* [SUPPLIED PASSAGE]
The new market extends from day into night tempting visitors with a remarkable range of festive shopping. Set within wooden-style chalets, beneath the stunning backdrop of the Baroque Palace exterior, visitors can escape the bustle of the high street and soak up the festive atmosphere.

Filled with a variety of hand-picked, irresistible gifts, unique works by a range of designers and tempting treats for foodies, it’s the perfect addition to a Christmas day out at Blenheim Palace.

Discover over 80 individual chalets featuring handmade British crafts, artwork and jewellery, selling gifts from stocking fillers to unique present ideas. With a special showcase of products not found on the high street the Christmas Market at Blenheim Palace will offer visitors a unique experience.

From gifts by artisan local producers to Australian Christmas Puddings there is something for everyone. With ceramics, textiles, homewares, leather goods, jewellery, toys, stationery, bags, hats and so much more, it is the perfect place for visitors to begin their Christmas shopping!

Discover Proppa Troppa, milliners who create exquisite hats and other crafts. Established in 1997 by Clare Butterton after graduating as a Fashion Designer and Milliner and working under famous London fashion houses.

Pick up stocking-fillers and tree decorations from Fiona Jackson, who creates quirky British craftsmanship decorations.

Try tempting handmade chocolates from Cassie Bond who makes artisan confectionery, perfect as a treat for yourself or a gift for friends and family.

Don’t miss stopping by the Roger Shelton English Fruit Gins & Liqueurs chalet to try deliciously moreish concoctions.

* [INFORMATION SUPPLIED]
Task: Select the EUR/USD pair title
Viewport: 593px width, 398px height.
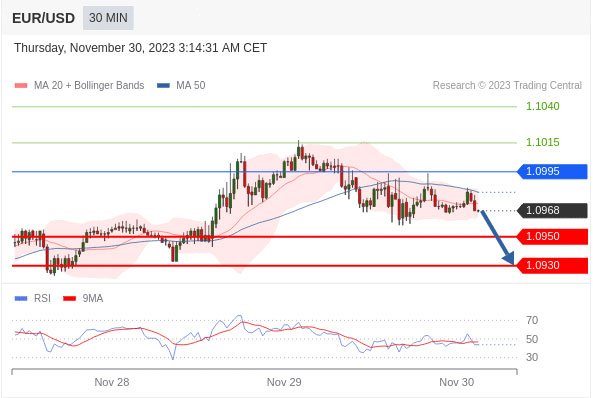Action: pos(43,18)
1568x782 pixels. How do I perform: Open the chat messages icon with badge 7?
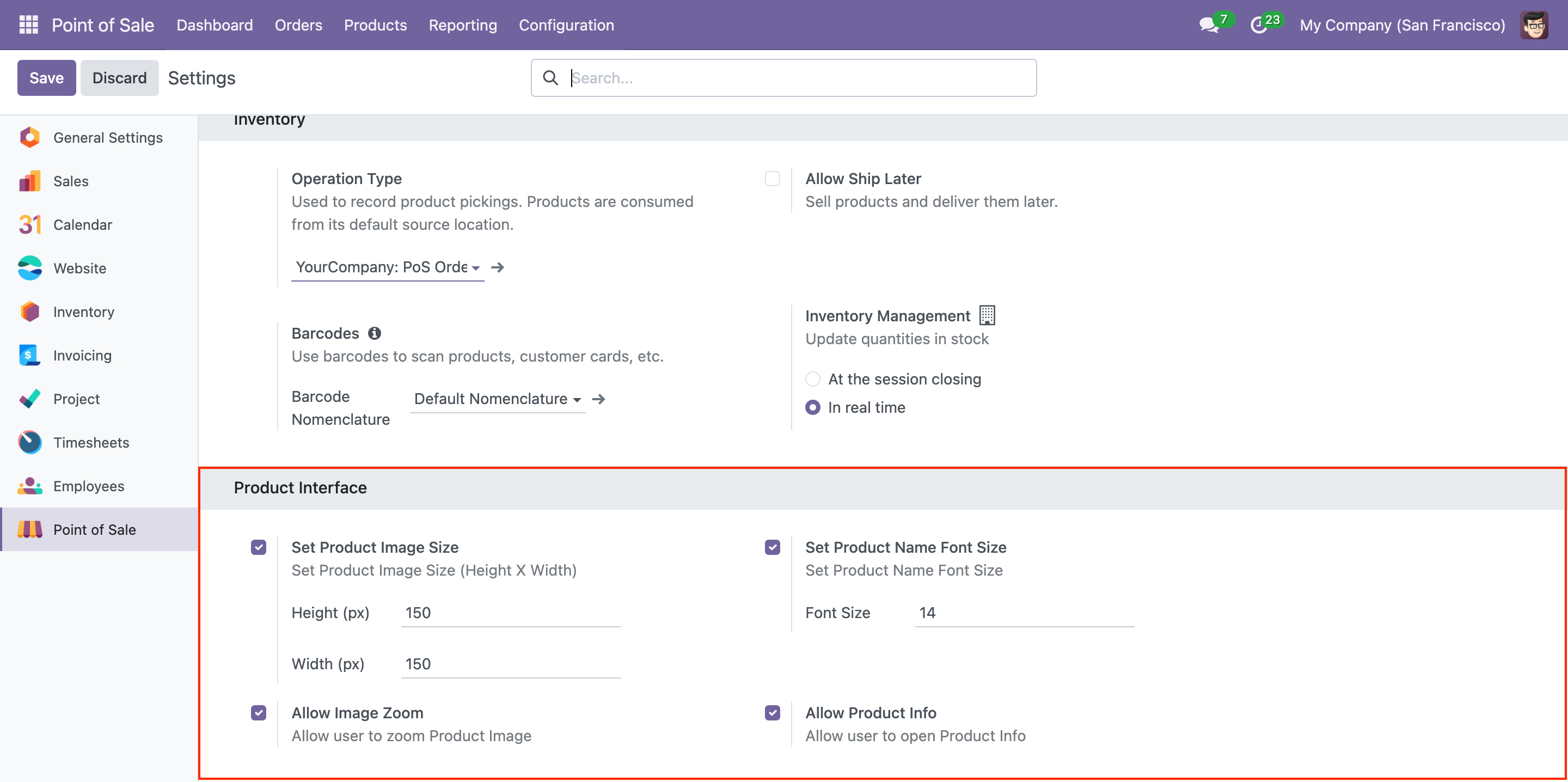coord(1208,25)
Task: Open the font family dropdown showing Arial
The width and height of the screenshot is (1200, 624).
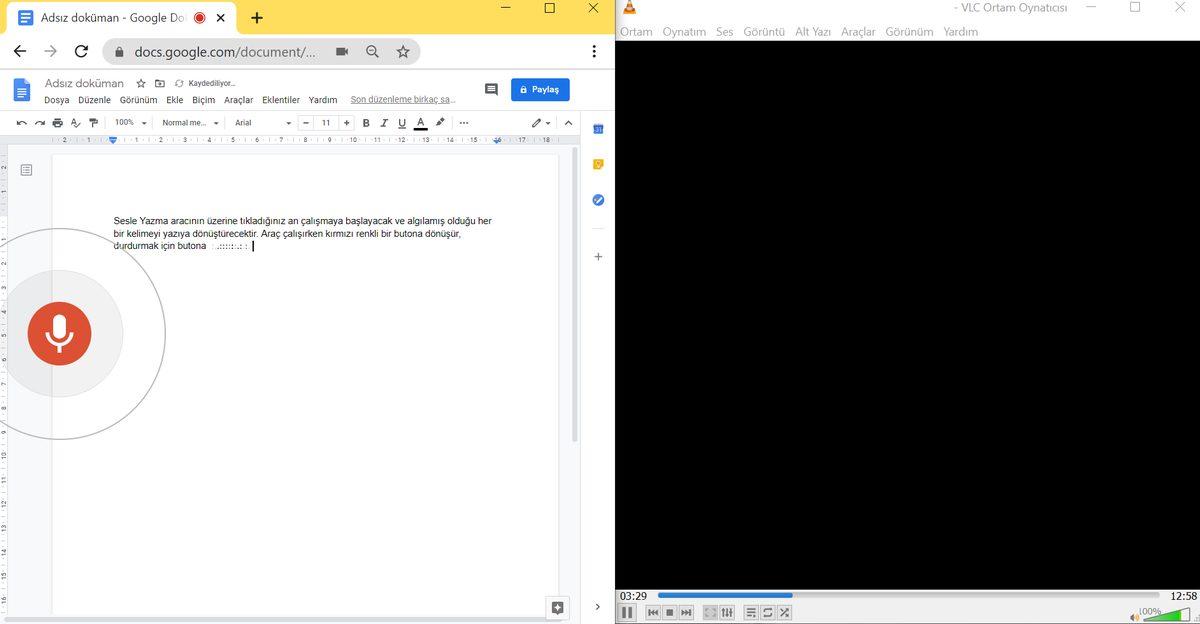Action: (x=262, y=122)
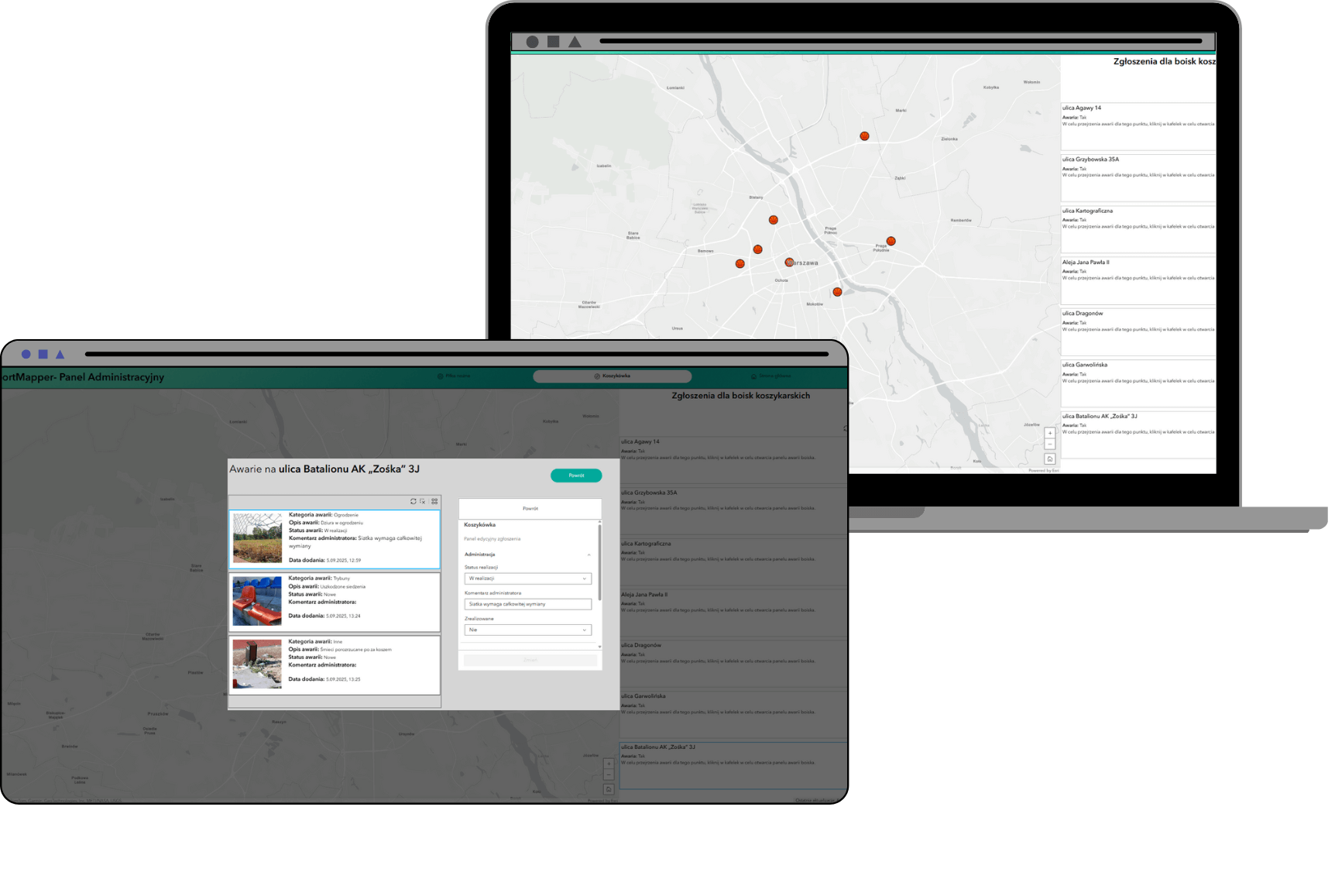Select the Koszykówka tab
The height and width of the screenshot is (896, 1335).
click(x=612, y=376)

* [EXERCISE TASKS]
• A. In the Christmas market text, in what year was Proppa Troppa established?
• B. Sum up the Christmas market text in two sentences.
• C. In the Christmas market text, retype everything from "Try tempting handmade" down to "deliciously moreish concoctions.".
You won't need the listing for this work.

* [IN RESPONSE]
• A. Proppa Troppa was established in 1997.

• B. The Christmas Market at Blenheim Palace runs from day into night, with over 80 wooden-style chalets set beneath the Baroque Palace exterior and selling handmade British crafts, artwork, jewellery and products not found on the high street. Stallholders include Proppa Troppa for hats, Fiona Jackson for decorations, Cassie Bond for handmade chocolates and Roger Shelton English Fruit Gins & Liqueurs.

• C.
Try tempting handmade chocolates from Cassie Bond who makes artisan confectionery, perfect as a treat for yourself or a gift for friends and family.

Don’t miss stopping by the Roger Shelton English Fruit Gins & Liqueurs chalet to try deliciously moreish concoctions.